In the first quarter of this year, they’re below last year’s level. So PTI has not been in a position to boost export even after the 40% devaluation. Our imports have been curtailed because of devaluation, a historic decrease in world oil prices, a slowing down of Pakistan’s economy, and gains of custom duties. The precipitous decline in imports has changed into our existing account to an excess. Plus happily, during the previous five weeks, our remittances have also considerably increased. This is expected to continue at least till covid-related travel limitations wane.
What are the key factors which can play a vital role to improve the economy of Pakistan?
The national debt of the last 70 years, if say USD100 has increased to USD151/160 in the last three and half years and had rapidly increased. Hafeez Sheikh said he saw bright economic indicators from four corners he needs to have his eyes checked and all the two main crops wheat and cotton are on a sharp downward spiral. Combined with Shaukat Tareen they will bring the Pakistan economy to a grinding halt and then will drumbeat that they have reduced the C/A deficit.

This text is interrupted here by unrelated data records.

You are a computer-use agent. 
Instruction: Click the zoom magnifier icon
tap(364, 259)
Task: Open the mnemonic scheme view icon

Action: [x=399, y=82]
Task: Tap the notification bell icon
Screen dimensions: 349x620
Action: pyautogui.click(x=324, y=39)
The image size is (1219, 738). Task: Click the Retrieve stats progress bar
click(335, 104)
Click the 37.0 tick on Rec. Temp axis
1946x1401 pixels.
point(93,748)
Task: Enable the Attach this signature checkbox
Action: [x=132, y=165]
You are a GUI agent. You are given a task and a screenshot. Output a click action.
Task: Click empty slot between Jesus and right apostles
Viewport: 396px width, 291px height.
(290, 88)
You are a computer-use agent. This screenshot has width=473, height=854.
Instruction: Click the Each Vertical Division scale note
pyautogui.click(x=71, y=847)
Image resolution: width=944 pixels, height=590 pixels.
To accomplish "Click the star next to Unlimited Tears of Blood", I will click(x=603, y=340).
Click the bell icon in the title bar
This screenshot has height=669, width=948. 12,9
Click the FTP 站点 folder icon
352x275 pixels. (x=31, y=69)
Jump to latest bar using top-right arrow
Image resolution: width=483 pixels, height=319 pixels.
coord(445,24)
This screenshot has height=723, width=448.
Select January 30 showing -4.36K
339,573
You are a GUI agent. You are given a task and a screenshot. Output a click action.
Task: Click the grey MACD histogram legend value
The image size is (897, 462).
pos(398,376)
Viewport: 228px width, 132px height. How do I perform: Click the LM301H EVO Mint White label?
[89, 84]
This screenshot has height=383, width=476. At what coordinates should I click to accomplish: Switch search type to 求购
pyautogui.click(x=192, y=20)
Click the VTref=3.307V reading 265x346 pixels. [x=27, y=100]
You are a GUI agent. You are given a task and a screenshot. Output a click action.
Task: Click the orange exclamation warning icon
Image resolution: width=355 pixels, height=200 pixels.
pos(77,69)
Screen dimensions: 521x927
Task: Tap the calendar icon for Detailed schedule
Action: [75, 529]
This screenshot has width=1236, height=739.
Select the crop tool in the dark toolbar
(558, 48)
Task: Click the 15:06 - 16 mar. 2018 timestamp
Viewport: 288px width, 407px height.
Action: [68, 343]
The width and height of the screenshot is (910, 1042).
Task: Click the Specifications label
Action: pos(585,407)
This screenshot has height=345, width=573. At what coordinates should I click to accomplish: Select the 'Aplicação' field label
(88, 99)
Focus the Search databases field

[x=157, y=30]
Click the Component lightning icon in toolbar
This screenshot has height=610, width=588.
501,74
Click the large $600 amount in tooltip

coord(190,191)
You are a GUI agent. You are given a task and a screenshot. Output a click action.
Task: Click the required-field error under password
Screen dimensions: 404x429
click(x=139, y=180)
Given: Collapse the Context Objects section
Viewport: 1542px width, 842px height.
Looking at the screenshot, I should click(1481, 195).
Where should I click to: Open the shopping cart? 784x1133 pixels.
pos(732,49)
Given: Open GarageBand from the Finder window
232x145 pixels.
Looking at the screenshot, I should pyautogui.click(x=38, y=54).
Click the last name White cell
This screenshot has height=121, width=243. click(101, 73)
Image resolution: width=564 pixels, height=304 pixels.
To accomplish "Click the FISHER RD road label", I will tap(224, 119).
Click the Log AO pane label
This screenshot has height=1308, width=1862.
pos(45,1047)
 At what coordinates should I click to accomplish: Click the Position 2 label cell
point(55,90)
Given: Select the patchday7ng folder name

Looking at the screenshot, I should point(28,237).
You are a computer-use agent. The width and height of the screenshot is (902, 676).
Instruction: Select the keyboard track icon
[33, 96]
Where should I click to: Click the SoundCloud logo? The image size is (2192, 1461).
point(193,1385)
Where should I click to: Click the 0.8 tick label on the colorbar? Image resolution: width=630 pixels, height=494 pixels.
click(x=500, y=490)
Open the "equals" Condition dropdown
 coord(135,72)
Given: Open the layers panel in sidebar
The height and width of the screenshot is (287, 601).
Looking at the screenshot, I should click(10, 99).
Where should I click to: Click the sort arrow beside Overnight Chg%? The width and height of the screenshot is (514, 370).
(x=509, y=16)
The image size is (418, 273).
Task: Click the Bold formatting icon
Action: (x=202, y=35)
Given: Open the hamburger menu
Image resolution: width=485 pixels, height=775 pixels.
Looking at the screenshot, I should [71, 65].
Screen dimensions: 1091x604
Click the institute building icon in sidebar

This current account surplus is forecast to become a deficit once the market picks up and imports rise. This will further pressure our foreign exchange reserves. Our reserves right now are around $12 billion, of which $4.9 billion are due to short-term swaps, as well as another $7 billion is currently in dollar deposits from friendly countries. This is quite a precarious position and demands that we restart our IMF program The IMF is rumored to be requesting two things: a reduction in the huge and burgeoning budget deficit and also power-sector curved debt.